The so-called 32-bit era in the middle and late 1990s was Sony's to lose with its dark horse, record-shattering, over 100 million selling PlayStation. The PS's preliminary competitor, Sega's Saturn, was developmentally inhibited -- a dual-processor architecture that proved nightmarish to code for -- leading to crippled ports, a general dearth of titles, and total sales of less than 10 million units.

Even the vaunted Nintendo 64, with paradigm-shifters like Shigeru Miyamoto's Super Mario 64 and Rare's GoldenEye 007, failed to seriously threaten Sony's PlayStation. The Nintendo 64 -- nigh legendary in the minds of gamers -- only sold 33 million units worldwide.

Sega's superbly designed gun-jumping Dreamcast was a critical darling, but failed to get its hooks in before Sony's PlayStation 2 hit the market in 2000. Despite plenty of early garbage-ware, the PS2 went on to break the original PS's record by selling over 140 million units worldwide (and like the pink little bunny with the drum and sunglasses, that engine's still a-chuggin'). Microsoft's Xbox and Nintendo's GameCube took their turns in the spotlight with franchise-launchers like Halo and Metroid Prime, but the Xbox itself only sold around 24 million units and the GameCube about 22 million worldwide. Add them together and they're but a third of Sony's mammoth cut.

So here we are in 2008, unexpectedly awash in hardware, with one console (Nintendo's) pulling slightly ahead of the rest, but the market essentially split thrice and only tepid forecasts about where any of it goes because so many analysts have been so incredibly wrong about what's happened to date. If you're a third party developer with costs soaring upwards of $50 million, designing for both the 360 and PS3 literally doubles your returns. And if your game's not CPU and GPU intensive, add in the Wii to go for triplicate or more. The incentive to build for just one platform isn't there, and the cost to snare developers in exclusivity contracts just can't match the revenues gained by spreading your product around.

Given that, the future of exclusives is probably either what the Reuters piece suggests -- that exclusives will be increasingly first-party driven...or something arguably less satisfying: the demise of major first- and third-party exclusives altogether in favor of meta-service exclusivity, e.g. Xbox Live, PlayStation Home, and Nintendo's Mii Network. The latter entails a shift away from pure gaming and toward social networking and casual gaming services, kind of like MTV dropping music videos in favor of reality shows and celebrity exposes other sorts of mass appeal material. While I see the value in aspects of the latter, I worry that it could drive the industry's foundation -- enthusiasts and mainstreamers -- out of the picture.
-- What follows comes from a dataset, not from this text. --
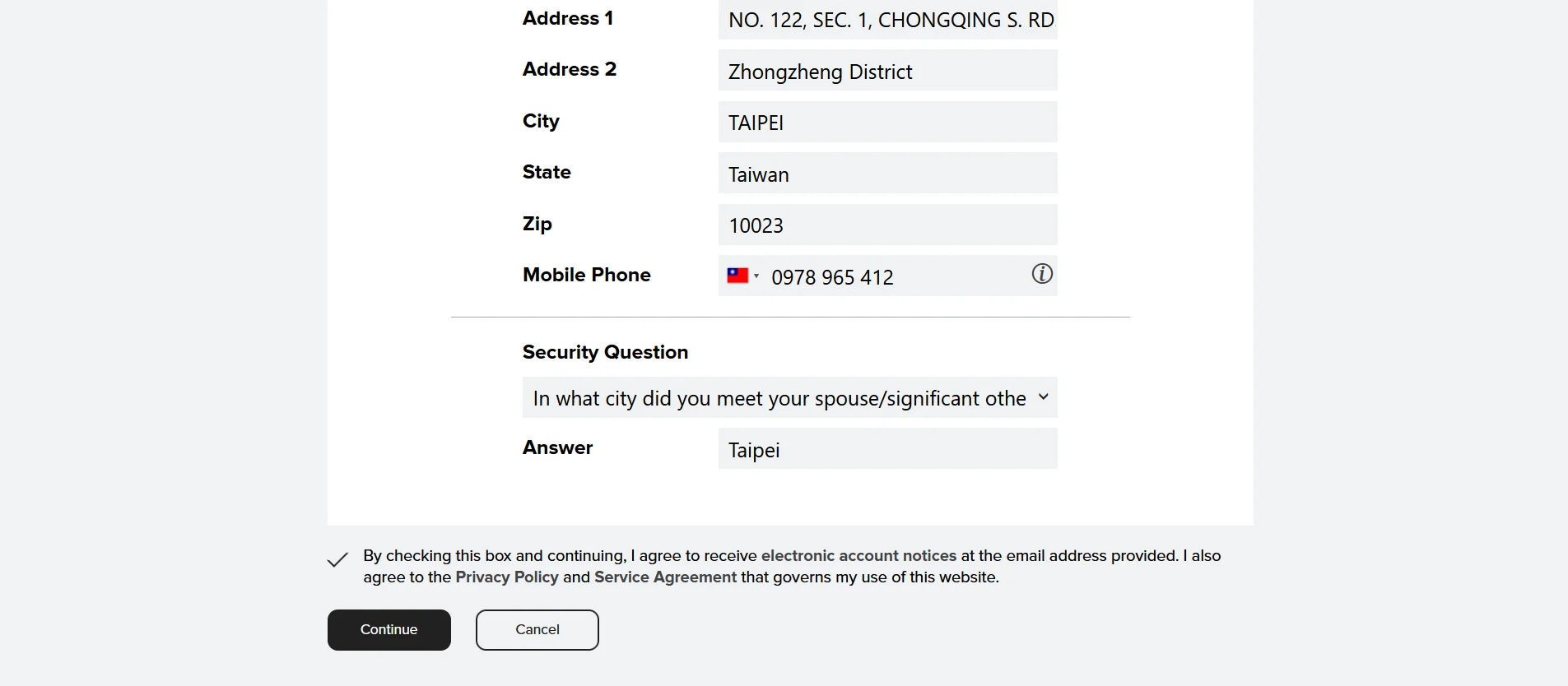This screenshot has height=686, width=1568.
Task: Open the Service Agreement link
Action: point(665,577)
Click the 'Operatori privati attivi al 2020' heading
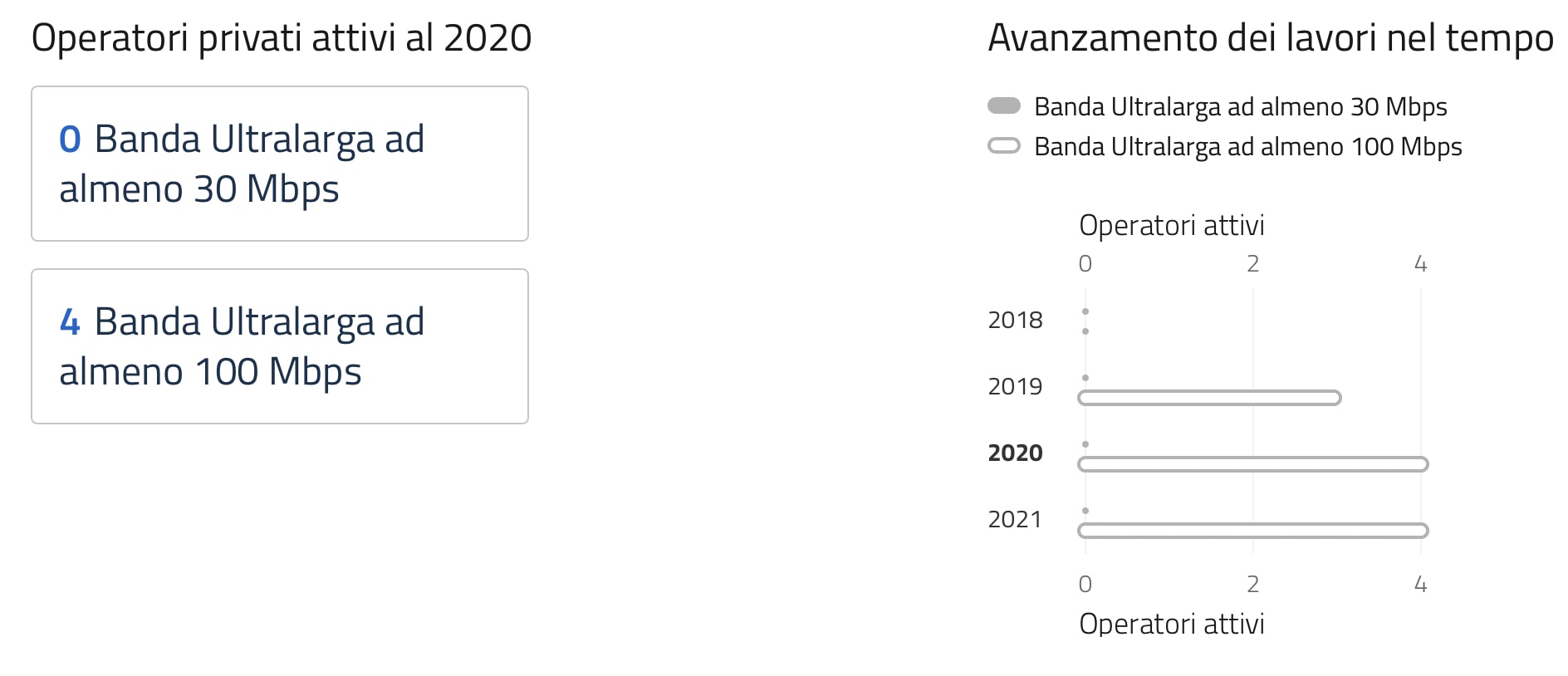The image size is (1568, 676). pos(282,38)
And in such a scenario, if gaming's newer, purportedly casual, who-knows-how-committed audience decides it's suddenly no longer interested? Market crash, big and messy.

A third scenario, certainly more intriguing, involves Microsoft and Sony sinking R&D into a steady stream of inexpensive but potentially groundbreaking properties. Maybe one catches, maybe three don't, but the one that does could be another Blair Witch Project, and when that gets old, whatever comes next on the low-cost innovation scale. Giving developers less to work with forces them to be more creative. Publishers need to remember that games aren't movies, and the best ones needn't have a single Hollywood voice-over or George-Lucas-like CGI-drizzled cinematic.